__Consegna 1__: Restituisci senza alcuna modifica il passo dell'ordinanza della Cassazione che inizia con le parole "Suprema Corte di" e si chiude con le parole "sostituzione del relatore.".
__Consegna 2__: Secondo l'ordinanza della Cassazione, in quale data era fissata l'adunanza in camera di consiglio in vista della quale fu redatta la memoria?
__Consegna 3__: Prosegui l'ordinanza della Cassazione sulla ricusazione dei magistrati, riprendendo subito dopo l'ultima frase riportata.

__Estratto del testo__:

___

Suprema Corte di Cassazione
sezione VI
ordinanza 24 novembre 2014, n. 24934
Svolgimento del processo
Con memoria — datata 17.9.14 in vista dell’adunanza in camera di consiglio del 23.9.14 – ai sensi dell’art. 380-bis cod. proc. civ. in merito alla relazione redatta sul ricorso da lei proposto nei confronti del Fallimento F.lli Bernardi snc e di B.E. e B.N. , nonché di B.E. e B.N. , B.N. ha dispiegato istanza “ex art. 51 e segg. c.p.c.” nei confronti del consigliere relatore, Dott. R.V. , ritenendo avere egli “anticipato l’esito del giudizio, mediante argomentazioni palesemente destituite di qualsiasi fondamento e disancorate dai motivi posti a base del ricorso ex art. 111 Cost.”, chiedendo la sostituzione del relatore.
Con successive “note integrative all’istanza di astensione/ricusazione e contestuale seguito di esposto”, trasmesse a mezzo fax il 19.9.14, B.N. ha poi ritenuto “doveroso integrare l’istanza di ricusazione anche nei confronti dei magistrati D.C. , Bi. e D.P. “:
– avendo il primo – unitamente al relatore Dott. R. – già sommariamente definito il pregresso parallelo procedimento di legittimità, R.G.N. 19260/2002, relativo al giudizio di opposizione alla sentenza dichiarativa di fallimento della s.n.c. Mobilificio F.lli Bernardi e dei soci in proprio, pronunciando la sentenza n. 6508/2004, anch’essa oggetto di censure in sede penale, dalla quale discenderebbero le ulteriori condotte illecite poste in essere dagli organi fallimentari, legittimate dai medesimi odierni giudicanti e rimaste ad oggi del tutto in esaminate ed impunite in sede penale;
– “quanto agli altri componenti del Collegio, per avere i magistrati ricusati Bi. , D.P. e A. rammostrato di nutrire grave prevenzione nei confronti delle parti rappresentate dal sottoscritto difensore, ovvero odio politico e/o comunque interessi contrari alle attività dell’Associazione Avvocati senza Frontiere che ha offerto il proprio patrocinio anche nei paralleli giudizi assegnati ai medesimi magistrati, definiti con modalità e decisioni ritenute parimenti sommarie ed illegittime, giungendo a negare il riconoscimento del risarcimento dei danni ex Legge n. 89/2001, in contrasto non solo con le conclusioni del Procuratore Generale,… (cfr. Cass. n. 22766/2013 Rel. Bi. , Pres. D.P. …), ma con la propria stessa costante giurisprudenza”: tanto evincendosi dalla sentenza n. 1353/13 di questa Corte, di esito opposto pur in fattispecie identica, nonché dall’anomalo epilogo del giudizio definito con sentenza n. 543/2013 (rel. Bi. ), in cui è stato ritenuto “debole” il ritardo nella definizione del procedimento durato sedici anni, con reiezione del ricorso e condanna dei ricorrenti alle spese di lite;
– tanto che “l’ennesima presente assegnazione ai medesimi magistrati non può, dunque, non apparire quantomeno anomala ed idonea ad avvalorare il sospetto della ricusante, la quale ritiene che i provvedimenti relativi agli interessi del Fallimento del Mobilificio F.lli Bernardi snc possano essere oggetto di binari preferenziali, ovvero di indebite interferenze e pressioni sugli organi giudicanti e la stessa Procura Generale, in violazione dei criteri automatici di assegnazione degli affari e dell’osservanza delle procedure di legge e delle norme di diritto poste a base dell’Ordinamento”; con una situazione di “evidente incompatibilità e conflitto di interessi per avere i magistrati già conosciuto la causa in fasi precedenti”, con conseguente menomazione della oro imparzialità, quest’ultima invece essendo oggetto di tutela sia da parte della Costituzione che della Convenzione Europea dei Diritti dell’Uomo, secondo l’interpretazione della Corte costituzionale e delle Sezioni Unite di questa Corte (Cass. 22.2.93 n. 2176) dell’istituto della ricusazione.

___

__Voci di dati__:
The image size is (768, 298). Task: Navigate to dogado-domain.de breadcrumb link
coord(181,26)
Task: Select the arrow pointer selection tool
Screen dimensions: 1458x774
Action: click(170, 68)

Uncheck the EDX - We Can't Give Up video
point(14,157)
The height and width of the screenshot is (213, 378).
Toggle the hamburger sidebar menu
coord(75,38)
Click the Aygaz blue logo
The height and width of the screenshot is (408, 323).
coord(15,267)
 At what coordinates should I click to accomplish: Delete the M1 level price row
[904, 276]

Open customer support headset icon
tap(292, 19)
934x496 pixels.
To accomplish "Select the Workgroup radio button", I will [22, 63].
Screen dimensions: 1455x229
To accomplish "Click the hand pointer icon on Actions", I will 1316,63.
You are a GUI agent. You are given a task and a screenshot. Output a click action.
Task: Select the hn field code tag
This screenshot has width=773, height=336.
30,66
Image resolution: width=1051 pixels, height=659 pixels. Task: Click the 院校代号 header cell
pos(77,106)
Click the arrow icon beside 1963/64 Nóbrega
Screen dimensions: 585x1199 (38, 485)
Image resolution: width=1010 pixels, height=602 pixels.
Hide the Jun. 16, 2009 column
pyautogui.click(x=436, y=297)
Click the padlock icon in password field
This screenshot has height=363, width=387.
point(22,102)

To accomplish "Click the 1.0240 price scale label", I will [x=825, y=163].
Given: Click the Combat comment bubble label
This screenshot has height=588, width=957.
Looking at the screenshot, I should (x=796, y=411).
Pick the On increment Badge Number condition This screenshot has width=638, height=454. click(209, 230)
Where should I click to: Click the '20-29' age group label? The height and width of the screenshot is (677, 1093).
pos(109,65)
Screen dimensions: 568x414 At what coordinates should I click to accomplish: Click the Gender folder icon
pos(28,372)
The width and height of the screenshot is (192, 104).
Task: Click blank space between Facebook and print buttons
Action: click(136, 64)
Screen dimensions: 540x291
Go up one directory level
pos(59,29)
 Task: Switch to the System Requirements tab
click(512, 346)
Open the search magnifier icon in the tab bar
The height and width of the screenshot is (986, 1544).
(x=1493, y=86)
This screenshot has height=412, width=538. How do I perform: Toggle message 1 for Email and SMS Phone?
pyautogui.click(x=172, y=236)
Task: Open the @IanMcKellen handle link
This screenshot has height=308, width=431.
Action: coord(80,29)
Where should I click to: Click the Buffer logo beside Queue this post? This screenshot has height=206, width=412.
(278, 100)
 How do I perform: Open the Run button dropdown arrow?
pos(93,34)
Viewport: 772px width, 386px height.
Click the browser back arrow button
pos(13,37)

___

__Risposta attesa 1__:
Suprema Corte di Cassazione
sezione VI
ordinanza 24 novembre 2014, n. 24934
Svolgimento del processo
Con memoria — datata 17.9.14 in vista dell’adunanza in camera di consiglio del 23.9.14 – ai sensi dell’art. 380-bis cod. proc. civ. in merito alla relazione redatta sul ricorso da lei proposto nei confronti del Fallimento F.lli Bernardi snc e di B.E. e B.N. , nonché di B.E. e B.N. , B.N. ha dispiegato istanza “ex art. 51 e segg. c.p.c.” nei confronti del consigliere relatore, Dott. R.V. , ritenendo avere egli “anticipato l’esito del giudizio, mediante argomentazioni palesemente destituite di qualsiasi fondamento e disancorate dai motivi posti a base del ricorso ex art. 111 Cost.”, chiedendo la sostituzione del relatore.

__Risposta attesa 2__: L'adunanza in camera di consiglio era fissata per il 23.9.14.

__Risposta attesa 3__:
A seguito di tanto, il Collegio della prima sottosezione della sesta sezione civile, all’adunanza 23.9.14, ha preso atto della ricusazione e rimesso gli atti al presidente di quest’ultima: il quale ha poi formato un Collegio straordinario, fissando, per l’esame delle istanze di ricusazione, l’adunanza in camera di consiglio del 13.11.14, alla quale peraltro, data di essa comunicazione ai procuratori costituiti delle parti e pure al P.G. ed ai consiglieri ricusati, pure al fine di consentir loro di essere ascoltati (secondo quanto previsto da Cass. Sez. Un., ord. 22 luglio 2014, n. 16628), nessuno compare.
Motivi della decisione
1. La ricusazione del dottor R.V. .
Va preliminarmente scrutinata la ricusazione dispiegata con la memoria ritualmente depositata in cancelleria dalla B. il 17.9.14, nei confronti del relatore, nominato ai sensi dell’art. 280-bis cod. proc. civ., Dott. R.V. : ma essa è manifestamente infondata.
Questa Corte ha da tempo sancito che, in tema di ricusazione e nell’ambito del procedimento di cassazione ex art. 380-bis cod. proc. civ., non sussiste l’obbligo di astenersi del presidente che ha fissato l’adunanza in camera di consiglio ex art. 375 cod. proc. civ. e del relatore se, con riferimento alla relazione, redatta ai sensi del citato art. 380-bis dal consigliere nominato ex art. 377 cod. proc. civ., le parti private o il P.M. sostengano l’erroneità delle considerazioni in essa svolte, in quanto detta relazione non riveste carattere decisorio e neppure può considerarsi un’anticipazione del giudizio da parte del consigliere relatore (per di più del collegio, che procede all’esame del ricorso soltanto in un momento successivo), svolgendo il relatore un’attività non diversa da quella del giudice istruttore in applicazione dell’art. 182 cod. proc. civ. (Cass., ord. 26 novembre 2007, n. 24612; Cass., ord. 29 novembre 2010, n. 24140).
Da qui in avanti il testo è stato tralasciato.